In August of 1882, on their leisurely way to Venice, Browning and his sister lingered at Saint-Pierre la Chartreuse and at Gressoney Saint-Jean, where his enchanting outlook upon Monte Rosa was a continual joy, Mr. Browning spent one night in the monastery of the Grand Chartreuse, in order to hear the midnight mass; while Miss Browning, denied hospitality in the monastery, received that of the convent near at hand, where she was cordially entertained by the Mother Superior.

The Prologue of “Ferishtah’s Fancies,” published the next year, is dated from Gressoney, Val d’Aosta, and the lines,

“A fancy-freak by contrast born of thee,
Delightful Gressoney!”

will recall themselves to the memory. Miss Browning was an ideal companion in these mountain wanderings. She was equal to endless walks, and she had the accomplishment of being able to ride a mule or a donkey as one to the manor born. From Gressoney they looked up to the glaciers of Monte Rosa, almost overhanging, and from Saint-Pierre Browning wrote to a friend that they were in the roughest and most primitive inn, “but my sister bears it bravely.”

Italian recognition of Browning was stimulated and extended, if not primarily inspired, by Il Signor Dottore Nancioni, who had the Chair of Literature in the University of Florence, and whom the Brownings had first met in the old Siena days. As Milsand first made Browning known in France, through his critical papers in the Revue, so Nancioni published, in the Nuova Antologia, and in the Fanfulla della Domenica of Rome, several papers devoted to serious and critical study and interpretation of Browning’s work; and he made the journey from Rome to Venice to meet the poet again. The recital of poetry was by no means ended in Italy in the days of the Improvvisatori, and Professor Nanciani frequently gave readings from Browning before cultivated Italian audiences.

When Venice honored Goldoni with a statue, Browning was invited to contribute to that wonderful “Album” of letters, with which Italy characteristically commemorates all scholarly events, with contributions from literary men. The sonnet so pleased the Venetians that they gave it the place of honor in the album.

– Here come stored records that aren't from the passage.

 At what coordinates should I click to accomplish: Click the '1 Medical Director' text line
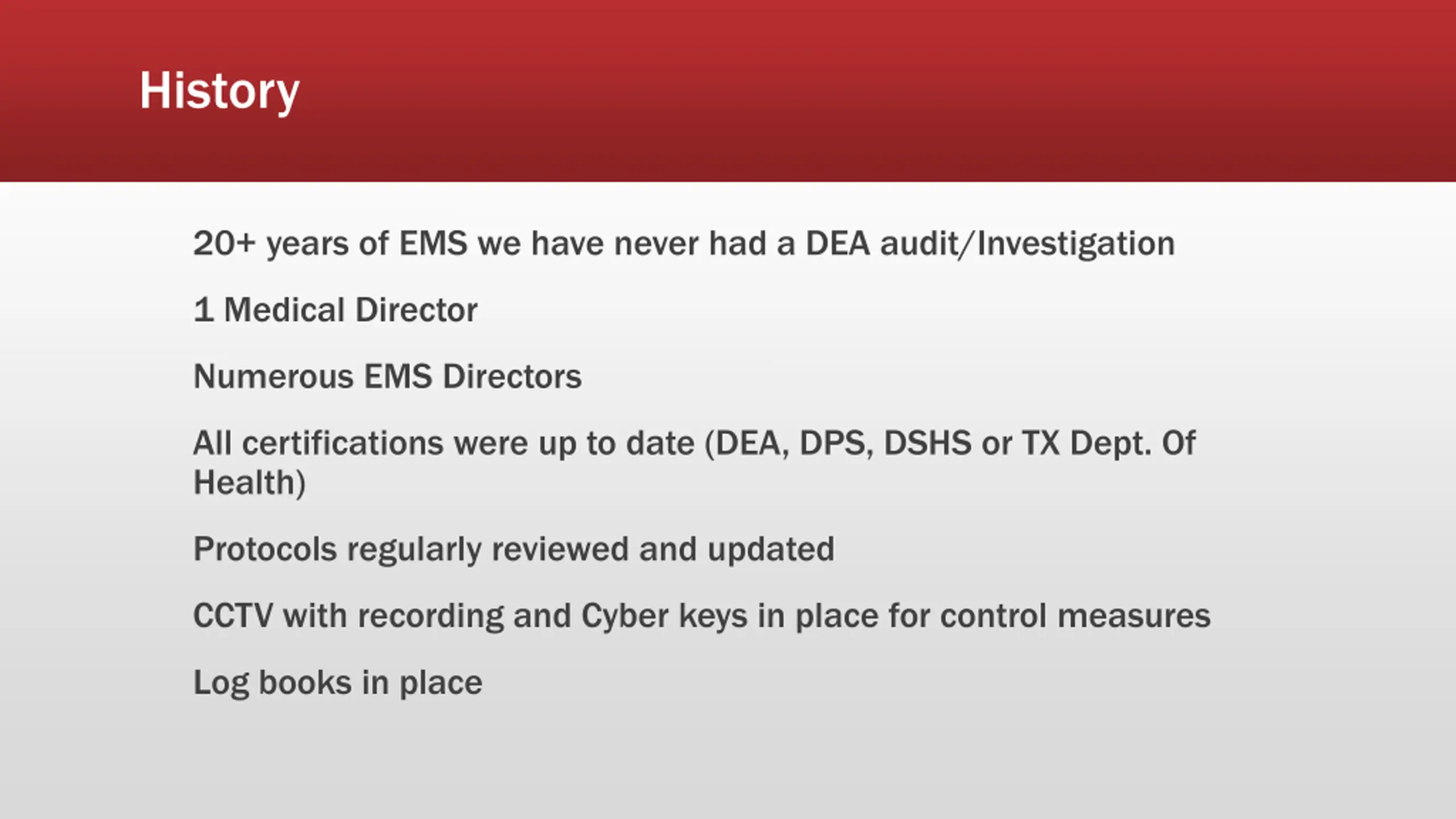336,310
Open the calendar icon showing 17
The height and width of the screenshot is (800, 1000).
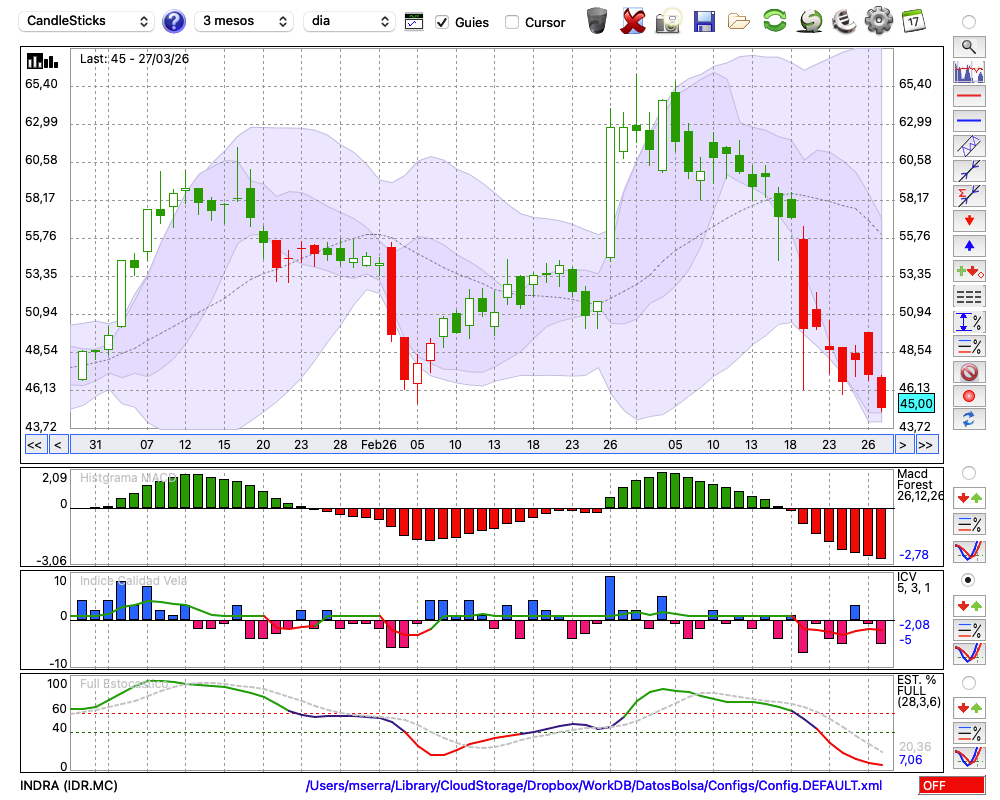[x=912, y=21]
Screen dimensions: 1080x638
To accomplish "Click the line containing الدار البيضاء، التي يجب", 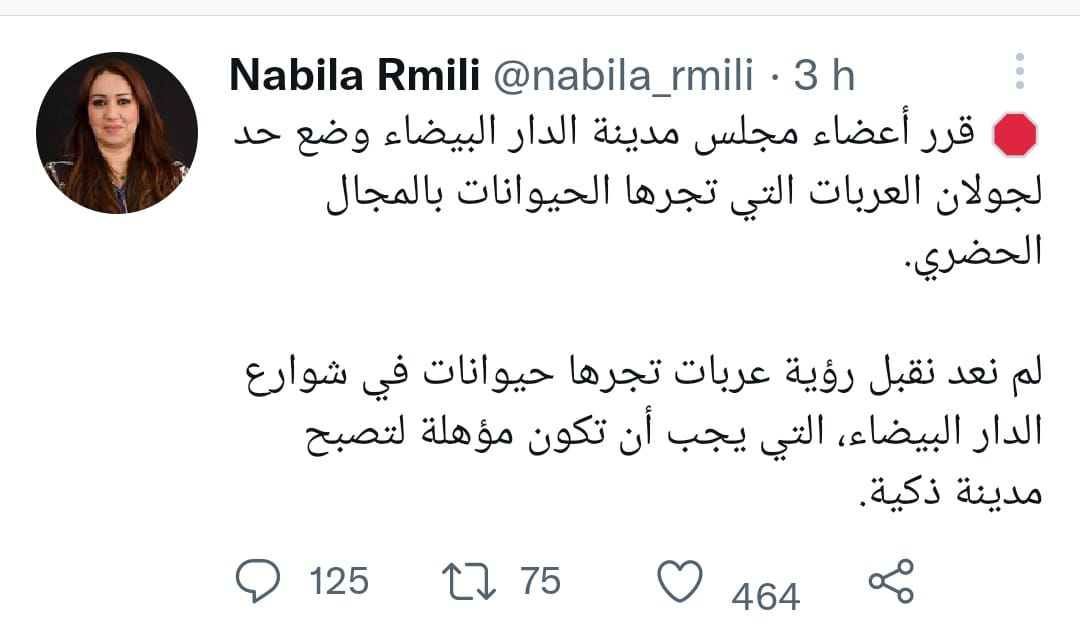I will [674, 433].
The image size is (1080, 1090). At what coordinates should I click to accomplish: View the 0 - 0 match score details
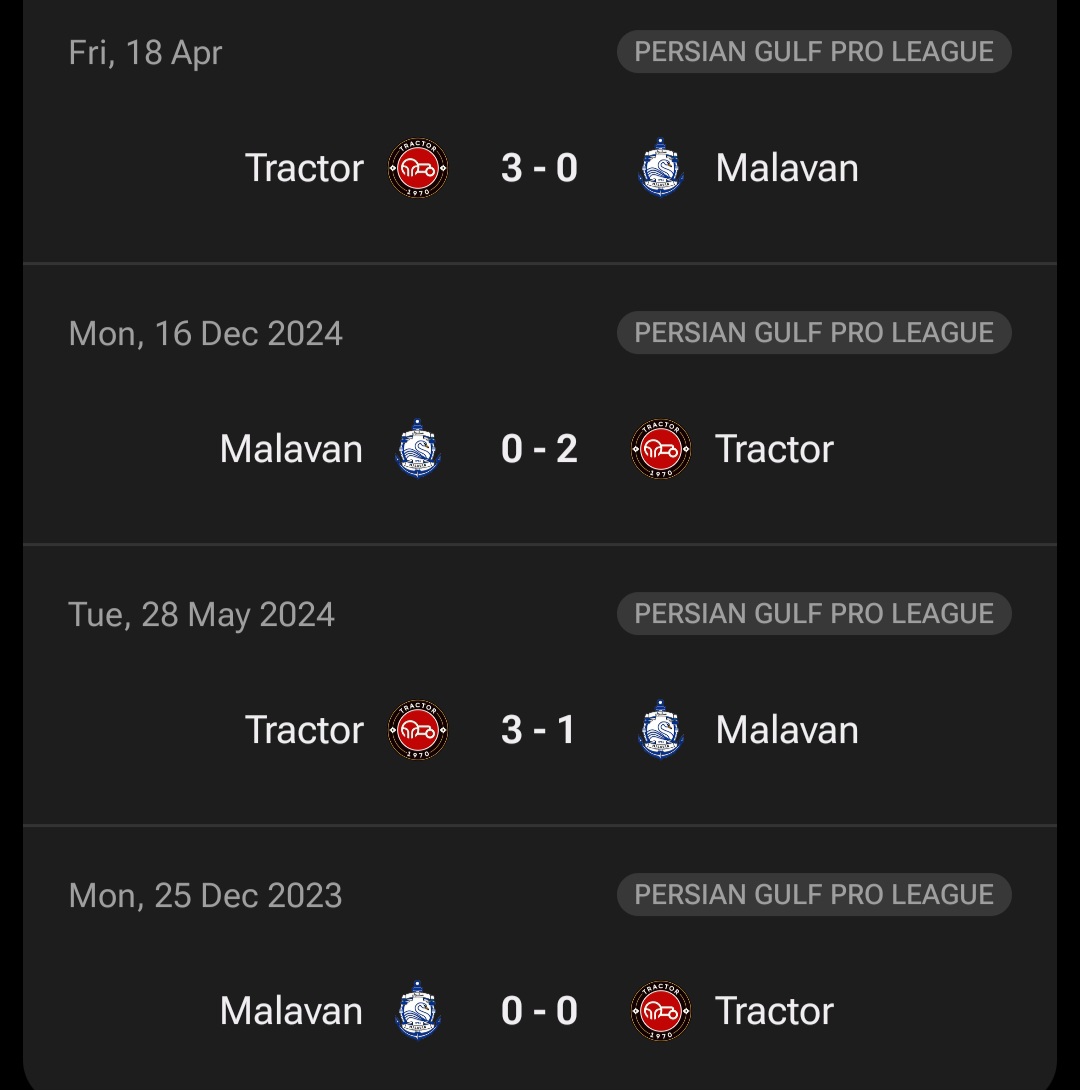pos(540,1011)
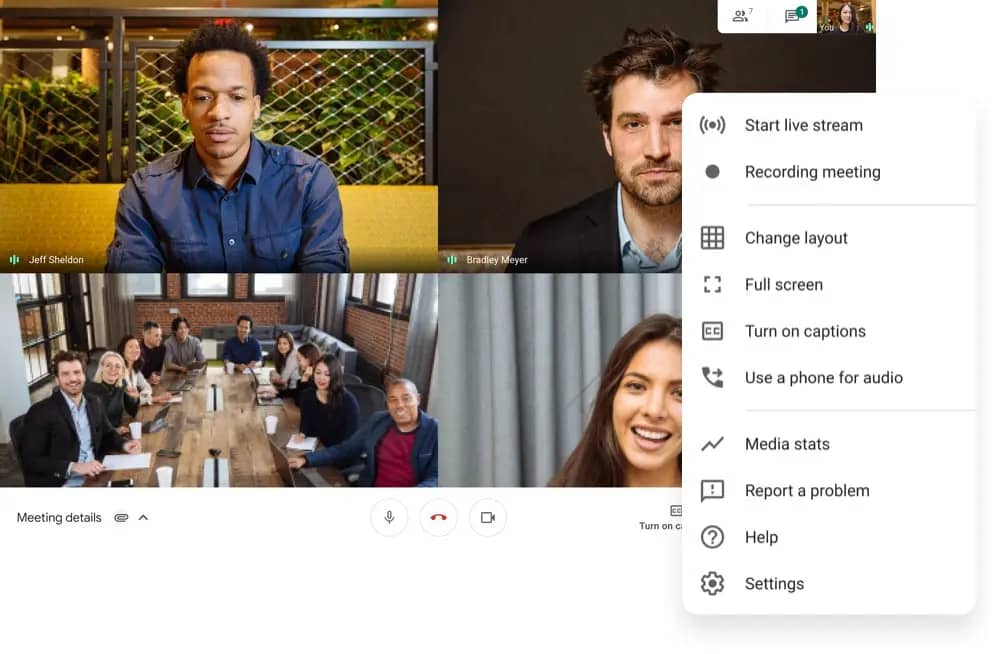Select Settings from the menu
The height and width of the screenshot is (654, 1000).
point(774,583)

The London seasons during all these years were of unrivaled brilliancy. Browning was seen in all the great houses, and often for two weeks he would dine out every consecutive night. Dr. Corson, whose first visit to Browning was made in the early eighties, gave to a friend in a personal letter this little transcription of his first meeting with the poet, with whom he had long been in correspondence:

“He received me in the drawing-room, on the second floor. After a few minutes’ conversation, he showed me various interesting things, in the drawing-room, busts and portraits and mementoes of Mrs. Browning, keeping up a rapid and meandering current of talk. Something was said, I forget what, which caused me to allude to ‘the Book,’ the ‘square old yellow book,’ with ‘crumpled vellum covers,’ which he picked out of the market-day trumpery in the Piazza San Lorenzo, in Florence, and which led to the composition of his masterpiece, ‘The Ring and the Book,’ ‘I’ll take you down in a few minutes,’ he said, ‘to the library, and show it to you.’ When we left the drawing-room and were at the top of the stairway, he, with an apparent unconsciousness, and as if I were a younger brother, put his arm over my off shoulder, and so descended with me, talking all the while at his usual rapid rate. I tell this little incident, as I observed later, on several occasions, such an expression of unconscious cordiality and good fellowship was a characteristic of him.